Durante a gravidez, o colo do útero (abertura que comunica-se com a vagina) permanece fechado por uma membrana mucosa, evitando que o feto seja contaminado por bactérias e outros agentes infecciosos. A parte de cima do órgão é reforçada por um potente tecido muscular, que realizará as fortes contrações futuramente necessárias para expulsar o feto no parto. Todo este desenvolvimento acompanha o crescimento espetacular do feto e dos órgãos que o envolvem: a placenta e a bolsa com o líquido amniótico.


As últimas semanas


Nas últimas semanas da gestação, o útero normalmente alcança o ápice de seu desenvolvimento, com uma capacidade de mais de 4 litros e meio de volume e pesando aproximadamente 1 kg (excluindo da conta aqui o feto e a placenta). Nesta fase, ele ocupa quase que totalmente a região abdominal da mulher, podendo ser apalpado na altura das últimas costelas até o baixo-ventre, evidenciando a silhueta clássica da gravidez. Nesta fase, o bebê tem intensos movimentos que são sentidos através da parede uterina.


O agora volumoso e pesado útero afeta todos os órgãos à sua volta: a bexiga é pressionada e tem seu volume reduzido, o que aumenta a frequência e a vontade de urinar; as alças intestinais também são pressionadas, o que pode levar a um certo grau de constipação, que é comum na fase final da gravidez.

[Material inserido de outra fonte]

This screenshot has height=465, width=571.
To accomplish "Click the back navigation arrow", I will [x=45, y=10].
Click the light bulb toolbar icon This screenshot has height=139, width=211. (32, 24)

Além disso, o útero pode pressionar veias de alto calibre que passam pela região abdominal, piorando o retorno venoso e provocando o aparecimento de varizes e inchaço nas pernas da gestante, que também comumente apresenta intensas dores lombares, causadas pelo grande peso do órgão e do bebê.


O parto


Nas semanas que antecedem o parto, o útero desloca-se para a região pélvica (o chamado rebaixamento uterino), de modo que o feto se encaixe perfeitamente na bacia, facilitando assim a sua passagem pelo canal vaginal.


Próximo ao momento do nascimento, o colo do útero começa a dilatar-se e o órgão inicia uma série de contrações vigorosas (que são estimuladas pelo hormônio ocitocina) para dar início ao trabalho de parto. Essas contrações são responsáveis pela expulsão do bebê, finalizando o período gestacional de fato.


Depois do parto


Após a expulsão do bebê e a finalização do parto, o útero começa imediatamente a passar pelo processo de regressão de seu tamanho e volume. Nos dias seguintes ao nascimento, ele passará por contrações e espasmos musculares (chamados de retortas) que têm a finalidade de fechar os vasos sanguíneos que irrigavam o órgão e a placenta durante a gestação.


Assim, depois de cerca de um mês, o útero retorna ao seu tamanho original, permitindo com que a mulher recupere a silhueta que tinha antes da gravidez. Essa é uma regressão extremamente rápida e normalmente sem sequelas, o que mostra a grande adaptabilidade do organismo para lidar com a dinâmica corporal antes, durante e depois da gravidez.